Task details: Rewrite the material between the line holding "Task: Click the Cancel button" and the line holding "Click the 217 likes count", inclusive, keeping the requests as they are but scaling every coordinate in the answers by 2.1, with each result rounded to a whole number and halves rounded up. Output only those lines and omit the pictures.

Input for this task:
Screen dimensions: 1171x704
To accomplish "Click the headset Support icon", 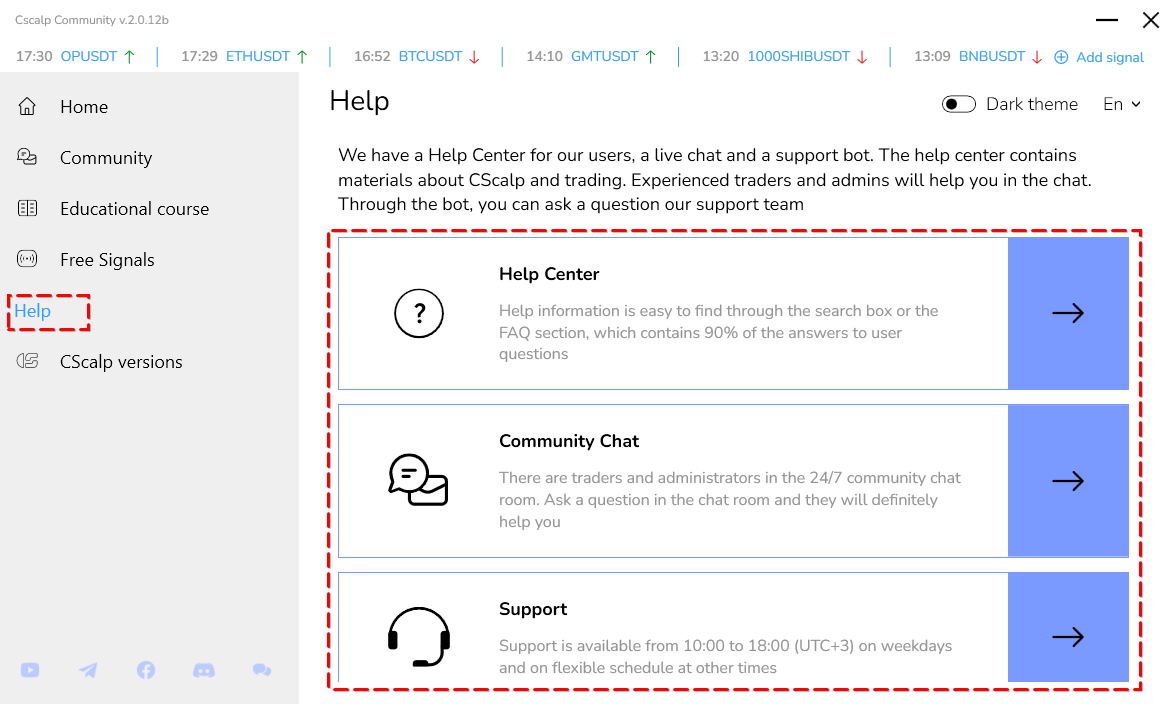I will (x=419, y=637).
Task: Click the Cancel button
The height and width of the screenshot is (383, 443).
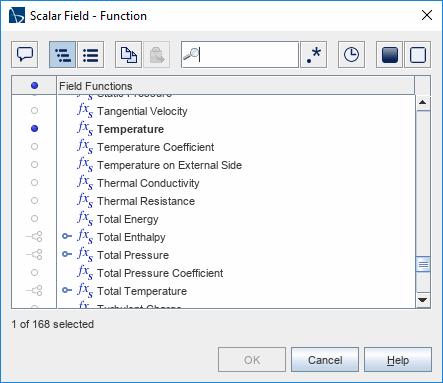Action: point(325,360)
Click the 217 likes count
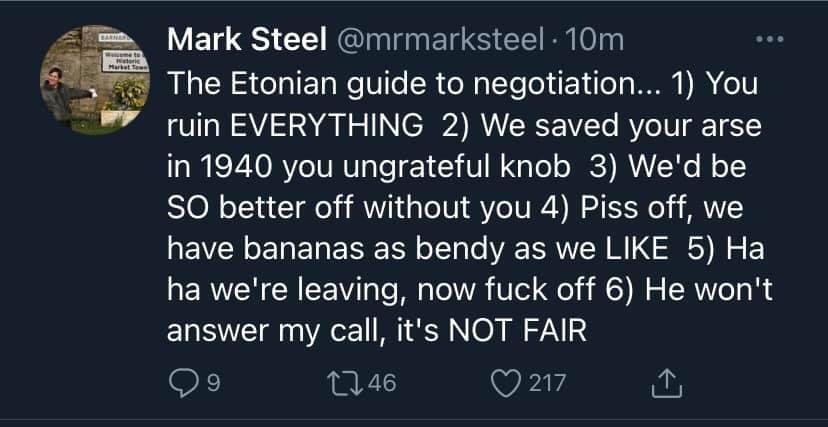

* * *

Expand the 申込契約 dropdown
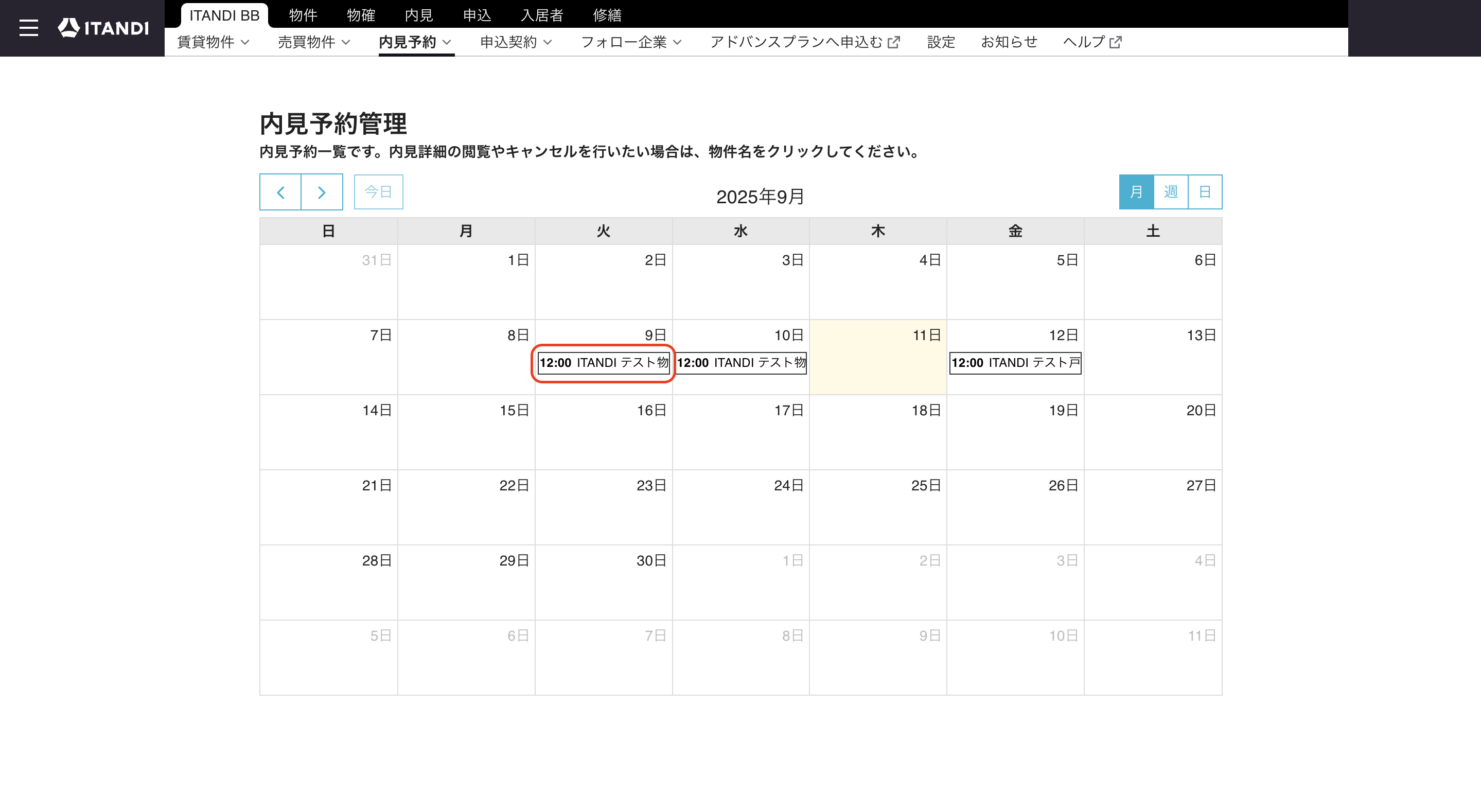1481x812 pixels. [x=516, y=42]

* * *

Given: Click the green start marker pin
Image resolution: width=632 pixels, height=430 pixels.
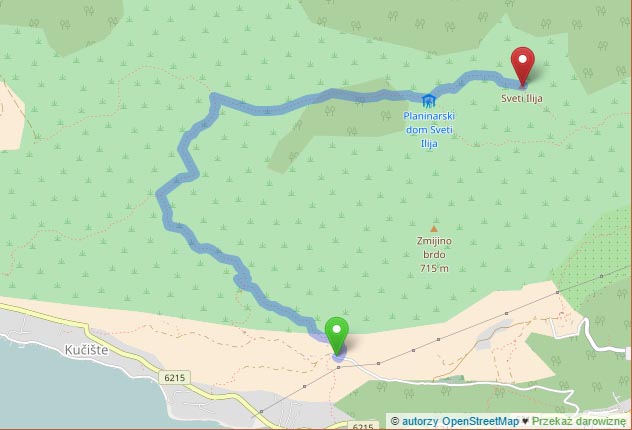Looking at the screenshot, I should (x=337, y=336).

Response below:
Task: Click the Cancel button
The height and width of the screenshot is (383, 443).
Action: point(683,756)
Click the 217 likes count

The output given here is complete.